第ニ章 麗香


「不思議。」


「えっ?」


「こんなこと、今まで、人に話したことがない。なんだろう?麗香さんには、何でも話せる気がする。」


秋人の言葉に、麗香は優しく微笑んだ。


「ふふふ。私で良かったら、何でも話して。愚痴でもいいから。」


「うん。きっと、麗香さんが優しいからだね。」


にっこりと笑う秋人は、7歳の子供そのものだった。秋人は、麗香を見つめると、こう言った。

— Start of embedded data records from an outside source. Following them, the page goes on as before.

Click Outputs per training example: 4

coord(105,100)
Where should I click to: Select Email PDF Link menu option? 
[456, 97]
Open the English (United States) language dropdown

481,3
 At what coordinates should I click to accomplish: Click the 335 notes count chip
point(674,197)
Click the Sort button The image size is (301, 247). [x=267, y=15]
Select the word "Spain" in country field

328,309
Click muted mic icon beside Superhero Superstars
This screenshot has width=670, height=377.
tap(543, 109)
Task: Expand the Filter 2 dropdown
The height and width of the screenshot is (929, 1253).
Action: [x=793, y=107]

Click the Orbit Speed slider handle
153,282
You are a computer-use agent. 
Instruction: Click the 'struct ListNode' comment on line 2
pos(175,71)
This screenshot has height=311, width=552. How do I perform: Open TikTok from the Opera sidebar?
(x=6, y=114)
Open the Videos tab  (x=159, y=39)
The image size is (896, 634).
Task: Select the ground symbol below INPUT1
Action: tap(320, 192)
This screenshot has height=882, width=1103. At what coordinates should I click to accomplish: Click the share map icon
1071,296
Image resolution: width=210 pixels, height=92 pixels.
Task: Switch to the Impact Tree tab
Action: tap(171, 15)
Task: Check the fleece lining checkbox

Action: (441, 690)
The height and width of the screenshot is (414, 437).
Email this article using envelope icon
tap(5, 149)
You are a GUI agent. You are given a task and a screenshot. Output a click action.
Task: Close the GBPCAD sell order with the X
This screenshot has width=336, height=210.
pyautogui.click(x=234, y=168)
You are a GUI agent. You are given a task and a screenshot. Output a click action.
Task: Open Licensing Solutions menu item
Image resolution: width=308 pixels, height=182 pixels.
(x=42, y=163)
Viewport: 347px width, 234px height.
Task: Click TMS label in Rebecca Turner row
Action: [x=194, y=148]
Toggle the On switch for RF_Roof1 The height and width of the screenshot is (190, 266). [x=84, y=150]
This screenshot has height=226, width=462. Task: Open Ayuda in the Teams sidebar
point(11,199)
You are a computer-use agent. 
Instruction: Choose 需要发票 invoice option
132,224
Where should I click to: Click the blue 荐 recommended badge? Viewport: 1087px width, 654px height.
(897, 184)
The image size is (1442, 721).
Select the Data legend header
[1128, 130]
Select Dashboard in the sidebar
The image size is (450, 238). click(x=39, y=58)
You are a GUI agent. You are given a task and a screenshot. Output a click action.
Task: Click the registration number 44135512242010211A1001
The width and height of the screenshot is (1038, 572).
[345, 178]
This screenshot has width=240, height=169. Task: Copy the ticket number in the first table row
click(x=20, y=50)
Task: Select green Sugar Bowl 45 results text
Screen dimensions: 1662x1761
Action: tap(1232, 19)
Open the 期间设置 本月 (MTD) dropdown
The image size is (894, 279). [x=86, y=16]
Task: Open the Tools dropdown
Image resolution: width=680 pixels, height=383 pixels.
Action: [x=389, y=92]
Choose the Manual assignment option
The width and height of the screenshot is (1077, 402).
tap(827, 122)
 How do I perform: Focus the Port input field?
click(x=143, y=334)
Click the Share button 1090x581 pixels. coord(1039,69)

「麗香さんも、話してね。無理には聞かないから。麗香さんが話したくなったら、話して欲しい。僕に出来ることはするから。ねっ。」


「う………ん。」


何年ぶりだろう?こんなに温かく優しい人に触れたのは。何年ぶりだろう?こんなに穏やかな気持ちになったのは。麗香は、フッと、秋人から顔を背けると、うつ向いた。


「………泣いてもいいよ。」


「……えっ?」


遠くを見つめる秋人を麗香は震える瞳で見つめた。


「辛いんでしょ?……本当は、泣きたいぐらい、悲しいんでしょ?僕の前では、無理をしなくていいよ。僕は、まだまだ子供だけど……そういう気持ちは、とても、分かるから。」


「秋人…………!!」


どうして、こんなにも必要な言葉をくれるんだろう?

どうして、こんなにも言って欲しい言葉を言ってくれるんだろう?そうか。そうなんだ。


目の前にいるのは、確かに7歳の子供だけど。

彼は、大人以上の悲しみ、苦しみ、辛さ、寂しさ、そういう部分を知り過ぎているからなんだ。


麗香は、グッと強く、秋人を抱き締める。


「痛いよ、麗香さん。」


「…大丈夫。大丈夫だから。……私の前だけでもいいから、本音を吐いていいから。……弱音吐いてもいいから……!」


そういう部分をずっと、一人で我慢をして、隠してきたのだ。